* Requirement
Give only the number of lines in the records that contain the word "will".

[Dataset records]
· · · · · · ·

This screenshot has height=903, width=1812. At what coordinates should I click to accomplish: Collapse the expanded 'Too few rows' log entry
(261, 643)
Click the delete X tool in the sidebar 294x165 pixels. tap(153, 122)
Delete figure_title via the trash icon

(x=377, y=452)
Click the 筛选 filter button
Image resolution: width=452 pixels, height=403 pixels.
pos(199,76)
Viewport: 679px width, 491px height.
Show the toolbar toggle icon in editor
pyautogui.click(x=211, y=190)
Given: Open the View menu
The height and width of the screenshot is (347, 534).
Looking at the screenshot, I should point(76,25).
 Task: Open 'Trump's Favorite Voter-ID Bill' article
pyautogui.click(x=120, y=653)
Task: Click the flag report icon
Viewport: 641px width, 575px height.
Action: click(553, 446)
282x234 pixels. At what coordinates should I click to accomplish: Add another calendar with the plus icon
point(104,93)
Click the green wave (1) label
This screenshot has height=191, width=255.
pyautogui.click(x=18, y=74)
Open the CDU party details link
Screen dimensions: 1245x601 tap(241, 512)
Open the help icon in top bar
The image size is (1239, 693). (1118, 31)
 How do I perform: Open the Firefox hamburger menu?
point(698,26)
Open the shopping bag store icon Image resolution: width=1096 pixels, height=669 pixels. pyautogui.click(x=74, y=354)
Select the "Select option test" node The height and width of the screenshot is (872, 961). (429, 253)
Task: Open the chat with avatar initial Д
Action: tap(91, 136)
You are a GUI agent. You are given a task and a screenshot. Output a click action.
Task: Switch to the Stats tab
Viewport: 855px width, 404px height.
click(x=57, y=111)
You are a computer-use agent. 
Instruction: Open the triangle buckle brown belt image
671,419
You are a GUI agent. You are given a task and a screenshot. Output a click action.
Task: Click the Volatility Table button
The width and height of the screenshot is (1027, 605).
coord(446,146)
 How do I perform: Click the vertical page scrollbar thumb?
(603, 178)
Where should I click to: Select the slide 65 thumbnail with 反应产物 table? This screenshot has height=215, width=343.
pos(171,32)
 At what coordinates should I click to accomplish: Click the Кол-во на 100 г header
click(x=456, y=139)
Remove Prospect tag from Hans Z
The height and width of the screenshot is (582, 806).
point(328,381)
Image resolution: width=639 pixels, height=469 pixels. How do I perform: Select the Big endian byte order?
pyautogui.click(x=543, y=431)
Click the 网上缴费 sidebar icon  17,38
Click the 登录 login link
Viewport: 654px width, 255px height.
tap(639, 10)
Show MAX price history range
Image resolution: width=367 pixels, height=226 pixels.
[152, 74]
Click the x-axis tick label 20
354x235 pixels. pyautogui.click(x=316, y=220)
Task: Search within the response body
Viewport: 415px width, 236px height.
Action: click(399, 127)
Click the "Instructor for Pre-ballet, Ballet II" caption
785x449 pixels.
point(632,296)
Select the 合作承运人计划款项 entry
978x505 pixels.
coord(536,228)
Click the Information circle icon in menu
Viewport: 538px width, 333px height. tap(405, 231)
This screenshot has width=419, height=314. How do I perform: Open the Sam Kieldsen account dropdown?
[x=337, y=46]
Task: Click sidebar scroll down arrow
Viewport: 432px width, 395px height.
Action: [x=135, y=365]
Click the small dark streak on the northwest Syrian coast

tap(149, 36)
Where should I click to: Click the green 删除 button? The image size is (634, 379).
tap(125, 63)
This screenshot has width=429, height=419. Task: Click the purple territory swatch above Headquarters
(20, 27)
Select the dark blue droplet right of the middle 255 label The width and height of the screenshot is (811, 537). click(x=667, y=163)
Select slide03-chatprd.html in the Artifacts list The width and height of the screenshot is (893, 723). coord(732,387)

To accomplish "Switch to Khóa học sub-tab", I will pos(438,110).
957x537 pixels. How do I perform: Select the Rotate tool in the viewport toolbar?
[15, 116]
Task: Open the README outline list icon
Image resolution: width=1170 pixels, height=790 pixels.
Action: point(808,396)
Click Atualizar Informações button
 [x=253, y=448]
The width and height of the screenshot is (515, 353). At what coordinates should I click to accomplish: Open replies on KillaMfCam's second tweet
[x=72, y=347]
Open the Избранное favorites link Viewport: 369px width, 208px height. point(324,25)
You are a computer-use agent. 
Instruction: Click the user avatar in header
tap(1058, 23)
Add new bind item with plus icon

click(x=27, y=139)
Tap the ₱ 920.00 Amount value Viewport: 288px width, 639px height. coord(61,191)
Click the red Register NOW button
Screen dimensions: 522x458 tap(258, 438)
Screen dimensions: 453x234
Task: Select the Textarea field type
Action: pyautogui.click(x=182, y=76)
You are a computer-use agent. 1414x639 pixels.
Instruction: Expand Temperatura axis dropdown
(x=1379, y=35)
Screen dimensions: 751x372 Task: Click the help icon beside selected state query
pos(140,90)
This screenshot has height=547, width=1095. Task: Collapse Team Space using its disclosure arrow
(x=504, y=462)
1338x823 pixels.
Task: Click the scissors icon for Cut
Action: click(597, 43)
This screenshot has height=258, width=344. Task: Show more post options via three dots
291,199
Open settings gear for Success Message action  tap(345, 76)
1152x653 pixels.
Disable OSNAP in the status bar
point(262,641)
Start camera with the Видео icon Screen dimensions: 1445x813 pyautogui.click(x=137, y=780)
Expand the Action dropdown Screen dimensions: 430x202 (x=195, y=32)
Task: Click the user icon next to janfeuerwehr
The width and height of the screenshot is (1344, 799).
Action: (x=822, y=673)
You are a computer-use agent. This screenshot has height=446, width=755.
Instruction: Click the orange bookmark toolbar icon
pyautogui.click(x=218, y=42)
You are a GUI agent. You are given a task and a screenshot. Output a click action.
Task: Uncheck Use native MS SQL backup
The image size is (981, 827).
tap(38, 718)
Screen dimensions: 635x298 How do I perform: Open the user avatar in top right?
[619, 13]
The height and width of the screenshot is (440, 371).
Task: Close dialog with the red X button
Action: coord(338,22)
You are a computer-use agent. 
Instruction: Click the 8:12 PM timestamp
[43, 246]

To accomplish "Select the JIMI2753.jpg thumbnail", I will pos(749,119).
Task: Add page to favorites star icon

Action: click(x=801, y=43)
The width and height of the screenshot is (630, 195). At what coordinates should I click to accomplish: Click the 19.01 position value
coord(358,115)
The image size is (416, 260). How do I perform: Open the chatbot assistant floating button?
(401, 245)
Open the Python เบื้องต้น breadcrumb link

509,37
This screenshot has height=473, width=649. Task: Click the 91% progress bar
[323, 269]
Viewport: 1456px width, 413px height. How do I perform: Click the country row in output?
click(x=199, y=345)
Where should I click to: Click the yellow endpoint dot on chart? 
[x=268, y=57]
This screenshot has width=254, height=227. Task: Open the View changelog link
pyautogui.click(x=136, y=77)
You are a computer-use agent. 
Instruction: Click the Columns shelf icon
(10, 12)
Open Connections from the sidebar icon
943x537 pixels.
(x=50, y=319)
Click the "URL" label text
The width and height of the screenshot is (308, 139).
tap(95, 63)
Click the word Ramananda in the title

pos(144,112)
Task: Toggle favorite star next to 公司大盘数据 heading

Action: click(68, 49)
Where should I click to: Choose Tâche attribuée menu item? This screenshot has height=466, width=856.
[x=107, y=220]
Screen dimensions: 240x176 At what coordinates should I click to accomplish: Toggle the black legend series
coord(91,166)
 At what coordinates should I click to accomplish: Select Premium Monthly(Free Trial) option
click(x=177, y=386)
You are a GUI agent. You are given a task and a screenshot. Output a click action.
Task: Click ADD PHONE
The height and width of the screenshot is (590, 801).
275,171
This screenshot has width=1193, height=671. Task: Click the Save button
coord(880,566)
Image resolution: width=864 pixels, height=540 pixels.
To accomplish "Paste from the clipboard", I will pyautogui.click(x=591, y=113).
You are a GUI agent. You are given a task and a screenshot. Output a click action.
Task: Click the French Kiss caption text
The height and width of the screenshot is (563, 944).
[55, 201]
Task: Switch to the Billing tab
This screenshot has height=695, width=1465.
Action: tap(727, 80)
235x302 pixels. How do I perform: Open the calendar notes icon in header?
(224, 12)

· · · · · · ·

* Answer space
3